As for the black Jesus, he felt to me no more foreign than a Palestinian Jewish man who walked around 2000 years ago. And I was comfortable with the idea that if we’re visualizing what Christ looks like in today’s world we should look at the people who are the poorest and most despised. In an article Cone wrote for the Christian Century six years after the publication of God of the Oppressed, he acknowledged that his initial theological emphasis on blackness failed to account for other forms of oppression. “Racism, sexism, classism, and imperialism are interrelated and thus cannot be separated,” he wrote. So if anything, Cone’s black Jesus may not be radical enough: perhaps the Jesus who shows up in today’s world is an unemployed black lesbian paraplegic woman. It’s easy for me to get on board with that kind of Jesus.
The problem is this: a Jesus who’s easy to understand and write about on exams is likely to be idolatrous if that Jesus doesn’t also change your way of life. For 20 years, I’ve known about Cone’s theology without asking myself what it means to live as if Christ were black, as if reconciliation with God were inextricably tied to liberation on this earth. I’ve believed that Jesus might be a suffering black woman without interrogating myself about my own complicity in the suffering of black women and men in today’s world. I’ve considered myself an ally without ever considering what I might be asked to give up if I were to engage in real advocacy. I’ve done more talking (and writing) than listening.

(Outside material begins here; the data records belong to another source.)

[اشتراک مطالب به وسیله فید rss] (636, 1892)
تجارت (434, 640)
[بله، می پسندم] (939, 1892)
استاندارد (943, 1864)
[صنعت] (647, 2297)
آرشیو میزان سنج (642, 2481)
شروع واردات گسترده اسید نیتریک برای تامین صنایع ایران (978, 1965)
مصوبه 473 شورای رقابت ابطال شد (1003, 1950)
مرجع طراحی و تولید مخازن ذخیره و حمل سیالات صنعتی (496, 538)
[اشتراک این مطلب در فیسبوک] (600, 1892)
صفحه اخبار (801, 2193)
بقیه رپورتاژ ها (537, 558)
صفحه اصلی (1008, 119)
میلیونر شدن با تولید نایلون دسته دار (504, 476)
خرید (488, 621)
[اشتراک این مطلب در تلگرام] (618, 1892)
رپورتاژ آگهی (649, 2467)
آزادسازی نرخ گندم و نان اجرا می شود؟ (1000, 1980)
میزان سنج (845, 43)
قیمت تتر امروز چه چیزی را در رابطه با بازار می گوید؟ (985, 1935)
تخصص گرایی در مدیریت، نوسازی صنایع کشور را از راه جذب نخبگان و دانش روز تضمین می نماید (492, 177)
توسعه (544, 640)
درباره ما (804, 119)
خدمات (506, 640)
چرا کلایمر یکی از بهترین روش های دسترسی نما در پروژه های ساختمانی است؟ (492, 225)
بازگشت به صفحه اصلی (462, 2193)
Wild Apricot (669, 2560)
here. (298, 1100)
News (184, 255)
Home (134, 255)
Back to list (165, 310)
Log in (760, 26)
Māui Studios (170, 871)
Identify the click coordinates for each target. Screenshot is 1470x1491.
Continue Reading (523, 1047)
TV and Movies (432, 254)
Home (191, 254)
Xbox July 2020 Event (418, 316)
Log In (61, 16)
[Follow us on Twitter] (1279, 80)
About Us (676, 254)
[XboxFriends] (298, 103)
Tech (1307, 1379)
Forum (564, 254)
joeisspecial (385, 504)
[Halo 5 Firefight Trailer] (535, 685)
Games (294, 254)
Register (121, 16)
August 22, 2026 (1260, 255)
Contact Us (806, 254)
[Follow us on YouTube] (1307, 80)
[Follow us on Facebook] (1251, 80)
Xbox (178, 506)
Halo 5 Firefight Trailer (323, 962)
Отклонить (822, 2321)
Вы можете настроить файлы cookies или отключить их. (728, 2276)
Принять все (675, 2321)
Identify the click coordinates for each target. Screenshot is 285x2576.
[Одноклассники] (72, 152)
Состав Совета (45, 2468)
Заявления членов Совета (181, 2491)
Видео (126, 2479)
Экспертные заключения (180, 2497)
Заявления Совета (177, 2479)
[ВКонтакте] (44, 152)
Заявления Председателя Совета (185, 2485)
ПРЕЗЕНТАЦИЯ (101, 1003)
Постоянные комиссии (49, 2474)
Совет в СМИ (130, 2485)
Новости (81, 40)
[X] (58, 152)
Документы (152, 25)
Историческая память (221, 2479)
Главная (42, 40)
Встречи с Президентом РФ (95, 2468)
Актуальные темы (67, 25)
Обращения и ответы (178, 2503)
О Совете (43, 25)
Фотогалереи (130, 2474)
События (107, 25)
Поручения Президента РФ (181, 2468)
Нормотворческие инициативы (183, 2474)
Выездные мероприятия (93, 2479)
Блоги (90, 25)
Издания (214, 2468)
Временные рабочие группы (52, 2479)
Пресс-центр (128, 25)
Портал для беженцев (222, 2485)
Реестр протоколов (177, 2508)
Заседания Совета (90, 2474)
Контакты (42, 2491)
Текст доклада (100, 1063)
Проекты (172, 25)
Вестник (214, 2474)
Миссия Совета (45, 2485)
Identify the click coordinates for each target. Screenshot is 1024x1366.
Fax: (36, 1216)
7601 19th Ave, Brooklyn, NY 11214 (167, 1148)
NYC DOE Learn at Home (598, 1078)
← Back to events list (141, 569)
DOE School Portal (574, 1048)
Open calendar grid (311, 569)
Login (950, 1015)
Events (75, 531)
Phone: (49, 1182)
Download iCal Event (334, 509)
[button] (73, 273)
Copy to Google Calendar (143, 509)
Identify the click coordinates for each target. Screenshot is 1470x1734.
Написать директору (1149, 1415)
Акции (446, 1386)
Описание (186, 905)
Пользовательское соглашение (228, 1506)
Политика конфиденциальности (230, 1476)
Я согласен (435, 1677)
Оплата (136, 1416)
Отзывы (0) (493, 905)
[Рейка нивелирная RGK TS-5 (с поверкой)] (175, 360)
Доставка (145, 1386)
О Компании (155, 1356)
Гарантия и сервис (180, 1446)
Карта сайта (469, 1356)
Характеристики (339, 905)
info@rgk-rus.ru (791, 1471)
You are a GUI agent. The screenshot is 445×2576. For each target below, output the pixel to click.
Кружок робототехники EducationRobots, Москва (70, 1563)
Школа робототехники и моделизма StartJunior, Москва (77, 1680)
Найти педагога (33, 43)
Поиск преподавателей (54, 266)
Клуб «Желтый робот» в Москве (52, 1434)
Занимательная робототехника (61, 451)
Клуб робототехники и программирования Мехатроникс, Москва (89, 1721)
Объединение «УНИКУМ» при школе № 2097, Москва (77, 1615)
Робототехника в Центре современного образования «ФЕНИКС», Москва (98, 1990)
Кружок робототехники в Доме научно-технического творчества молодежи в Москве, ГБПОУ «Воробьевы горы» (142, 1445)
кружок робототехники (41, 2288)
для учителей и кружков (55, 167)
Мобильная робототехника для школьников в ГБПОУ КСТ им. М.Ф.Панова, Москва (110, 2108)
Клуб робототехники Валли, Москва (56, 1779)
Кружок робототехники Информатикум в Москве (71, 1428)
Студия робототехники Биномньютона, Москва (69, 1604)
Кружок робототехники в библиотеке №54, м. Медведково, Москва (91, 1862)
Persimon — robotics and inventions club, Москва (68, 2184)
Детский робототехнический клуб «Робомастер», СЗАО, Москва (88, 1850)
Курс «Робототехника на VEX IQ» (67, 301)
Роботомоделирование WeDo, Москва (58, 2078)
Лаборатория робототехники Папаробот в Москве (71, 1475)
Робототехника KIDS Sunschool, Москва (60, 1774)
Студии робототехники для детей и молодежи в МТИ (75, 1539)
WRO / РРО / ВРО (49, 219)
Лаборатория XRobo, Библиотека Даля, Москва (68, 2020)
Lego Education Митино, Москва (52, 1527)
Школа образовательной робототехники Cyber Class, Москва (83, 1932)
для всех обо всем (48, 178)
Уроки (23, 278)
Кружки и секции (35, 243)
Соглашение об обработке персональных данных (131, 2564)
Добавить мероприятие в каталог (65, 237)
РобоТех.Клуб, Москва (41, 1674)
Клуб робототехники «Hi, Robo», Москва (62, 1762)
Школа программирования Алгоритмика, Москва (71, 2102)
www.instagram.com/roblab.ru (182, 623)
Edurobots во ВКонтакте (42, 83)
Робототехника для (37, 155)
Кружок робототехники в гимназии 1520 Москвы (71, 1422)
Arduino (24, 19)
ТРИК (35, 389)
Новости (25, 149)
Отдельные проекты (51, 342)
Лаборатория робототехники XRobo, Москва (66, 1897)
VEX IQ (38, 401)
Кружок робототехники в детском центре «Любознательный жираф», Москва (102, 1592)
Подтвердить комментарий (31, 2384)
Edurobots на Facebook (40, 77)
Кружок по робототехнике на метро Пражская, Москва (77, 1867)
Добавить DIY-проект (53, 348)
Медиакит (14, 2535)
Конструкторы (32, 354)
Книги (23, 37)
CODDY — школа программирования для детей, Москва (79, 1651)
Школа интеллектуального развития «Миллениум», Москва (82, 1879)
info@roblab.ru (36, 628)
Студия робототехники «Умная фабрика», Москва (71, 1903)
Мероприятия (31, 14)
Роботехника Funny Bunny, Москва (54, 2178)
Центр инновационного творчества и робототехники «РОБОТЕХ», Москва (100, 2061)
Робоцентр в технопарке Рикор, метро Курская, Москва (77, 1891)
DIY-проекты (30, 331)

Cone’s theology isn’t all that hard to understand, and it’s not even that hard for a liberal mainline Protestant to agree with in today’s #BlackLivesMatter world. But Cone’s challenge to white Christians isn’t to get us to agree with his theology. It’s far more radical than that. As he puts it in God of the Oppressed, “God has chosen what is black in America to shame the whites. . . . The divine election of the oppressed means that black people are given the power of judgment over the high and mighty whites.” What Cone is calling for on the part of white Christians is much more difficult: sacrifice, the tearing down of our values, the relinquishment of the comfort that our sociopolitical significance affords us. He writes:
While divine reconciliation, for oppressed blacks, is connected with the joy of liberation from the controlling power of white people, for whites divine reconciliation is connected with God’s wrathful destruction of white values. Everything that white oppressors hold dear is now placed under the judgment of Jesus’ cross.
Nothing about this should be easy.
I wish that Cone were still around to keep writing and giving talks, to keep reminding me that understanding the outlines of a theologian’s perspective is far less meaningful than living in the way God intends for me. But Cone’s theology was never about himself, and I don’t need to look far to see Christ living in the bodies of those people in my city who are struggling the most. Maybe it’s time to put down God of the Oppressed and begin the much harder work of striving for justice.